The UK generated 8.9% of its entire energy consumption from renewable sources in 2016.
That’s according to new information released by the UK Government, which reveals this is a 0.7% increase on the year before.
It marks the latest step in the nation’s progress towards the EU’s Renewable Energy Directive (RED) target, which requires this figure to reach 20% by 2020.
Renewable electricity represented just under a quarter of total generation, with 6.2% of heat coming from clean sources.
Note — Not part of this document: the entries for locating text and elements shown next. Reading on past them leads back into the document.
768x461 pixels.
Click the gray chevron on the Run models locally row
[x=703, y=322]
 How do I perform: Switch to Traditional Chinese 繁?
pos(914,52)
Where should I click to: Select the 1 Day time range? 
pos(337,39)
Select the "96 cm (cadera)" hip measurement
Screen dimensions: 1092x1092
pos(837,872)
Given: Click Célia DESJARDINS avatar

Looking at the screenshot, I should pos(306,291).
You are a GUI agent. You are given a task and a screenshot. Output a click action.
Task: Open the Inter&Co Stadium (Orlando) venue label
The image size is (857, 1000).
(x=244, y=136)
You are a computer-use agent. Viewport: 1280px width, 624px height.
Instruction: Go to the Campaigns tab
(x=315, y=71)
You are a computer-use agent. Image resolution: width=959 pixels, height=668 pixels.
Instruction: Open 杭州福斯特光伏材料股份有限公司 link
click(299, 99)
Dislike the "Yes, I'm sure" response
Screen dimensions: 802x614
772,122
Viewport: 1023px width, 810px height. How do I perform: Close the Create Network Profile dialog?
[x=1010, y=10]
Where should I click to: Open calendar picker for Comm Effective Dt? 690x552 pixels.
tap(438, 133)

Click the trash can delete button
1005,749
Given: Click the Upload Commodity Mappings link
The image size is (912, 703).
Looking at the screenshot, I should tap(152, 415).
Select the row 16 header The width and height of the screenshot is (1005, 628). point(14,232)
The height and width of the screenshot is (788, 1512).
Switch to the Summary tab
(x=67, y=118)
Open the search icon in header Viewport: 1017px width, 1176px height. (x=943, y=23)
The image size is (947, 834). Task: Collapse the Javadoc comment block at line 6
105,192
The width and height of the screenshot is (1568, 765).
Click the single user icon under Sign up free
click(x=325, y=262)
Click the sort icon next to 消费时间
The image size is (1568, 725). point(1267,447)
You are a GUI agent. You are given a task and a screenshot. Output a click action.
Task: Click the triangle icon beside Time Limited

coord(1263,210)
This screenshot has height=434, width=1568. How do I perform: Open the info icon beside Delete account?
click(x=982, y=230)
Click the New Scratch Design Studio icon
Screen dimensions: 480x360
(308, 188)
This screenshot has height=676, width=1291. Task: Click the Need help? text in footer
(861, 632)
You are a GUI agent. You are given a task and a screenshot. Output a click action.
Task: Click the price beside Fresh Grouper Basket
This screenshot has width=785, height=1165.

Transport used renewable power to generate around 4.5% of its total usage.
The UK has now exceeded its third interim target; averaged over 2015 and 2016, renewables achieved 8.5% against its target of 7.5%.
Electricity generation in the UK from renewable sources fell marginally by 0.2% between 2015 and 2016 to 83.2TWh.
This is a result of lower rainfall and wind speeds resulting in reduced hydro and wind generation, more than offsetting a 16% increase in total green capacity to 35.7GW last year.
Onshore wind generation fell by 8.4% to 21TWh and offshore fell by 5.8% to 16.4GWh as wind speeds dropped from their highest point in 15 years in 2015.
Solar was the leading technology in capacity terms at 11.9GW for the second year in a row, representing around a third of installations and resulting in a 38% increase in generation.
The Renewable Energy Association (REA) has said growth in the renewable energy sector is slowing down as a result of policy instability.